Pamuk üretiminde normalde olması gereken üretim değerine başarıyla ulaşmaya doğru giden Türkiye’de, yanlış yorumlar ile buna engel olabilecek söylemlerin ne yazık ki ortalıkta dolaşmaya başladığına da değinen Kocagöz, "Özellikle, geçmişte pamuk ekili iken daha sonra; mısır, buğday ve ayçiçeğine dönüş yapılan ekim alanlarından tekrar pamuğa dönülen üretim sahaları için gerek bu ürünlerin alıcıları, gerekse bu yorumlara inanarak ve detaylıca düşünmeden yorum yapan bazı görevliler tarihi bir yanlışı bir kez daha yaptırmak üzereler. Bu kişiler 'pamuğa pozitif ayrımcılık yapıldığını ve üretim sahalarının çok arttığını' dile getirerek ülkemizi yanlış yapmaya zorlamaktadırlar. Tabii ki bu ürünlerin tümüne ülkemizin ihtiyacı var. Ancak, bir daha sakin ve detaylı düşünmek durumundayız" dedi.
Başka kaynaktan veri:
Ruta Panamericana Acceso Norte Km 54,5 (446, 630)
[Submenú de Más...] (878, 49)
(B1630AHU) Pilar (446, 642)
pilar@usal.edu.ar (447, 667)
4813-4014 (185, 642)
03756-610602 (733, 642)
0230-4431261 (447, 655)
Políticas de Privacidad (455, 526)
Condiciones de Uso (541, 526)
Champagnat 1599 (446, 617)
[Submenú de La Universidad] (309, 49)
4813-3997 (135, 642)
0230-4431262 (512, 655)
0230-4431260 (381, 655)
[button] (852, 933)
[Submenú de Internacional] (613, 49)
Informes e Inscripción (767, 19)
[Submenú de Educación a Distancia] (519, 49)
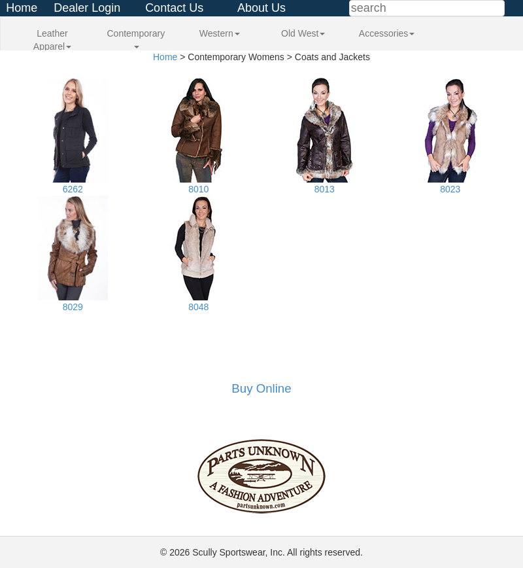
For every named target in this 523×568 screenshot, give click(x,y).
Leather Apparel (52, 40)
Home (21, 7)
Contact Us (174, 7)
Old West (303, 33)
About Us (261, 7)
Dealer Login (87, 7)
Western (219, 33)
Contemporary (136, 38)
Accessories (386, 33)
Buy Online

Öncelikle bu ülkenin her yıl 1 milyon 650 bin ton pamuğa ihtiyacı olduğuna dikkat çeken Kocagöz, "Üstelik bu ihtiyacın önümüzdeki 5 yıl içinde 2 milyon tonları bulacağı kesindir. Son 5-6 yıldır atılan doğru adımlarla nihayet 1 milyon tonluk ilk eşik hedefe ulaşabilmiş olacağız. Ancak, yine de kısa vadede 650 - 700 bin ton, uzun vadede de 1 milyon ton pamuğu yine ithal etmek ve 2 milyar dolara yakın parayı diğer ülke üreticilerine tekrar göndermek zorunda kalacağız. Üstelik, unutmayalım ki geriye dönüp baktığımızda 2002 yılındaki pamuk ekim alanlarımız zaten 721 bin hektardı. Yani bu alanlar zaten pamuğun anavatanıydı. Dolayısıyla şu an hala bu üretim alanı rakamından oldukça uzaktayız. Diğer taraftan, asıl pamuğun ülkemiz ekonomisine yaptığı katkının bahse konu alternatif ürünlerle karşılaştırılması sonrası bu yorumların yapılması daha doğru olacaktır. Çünkü pamuğun tekstil ürünlerine dönerek nihai ürün olarak ihracında yaratılan katma değer farkı çok açık, tam 30 katı" diye konuştu.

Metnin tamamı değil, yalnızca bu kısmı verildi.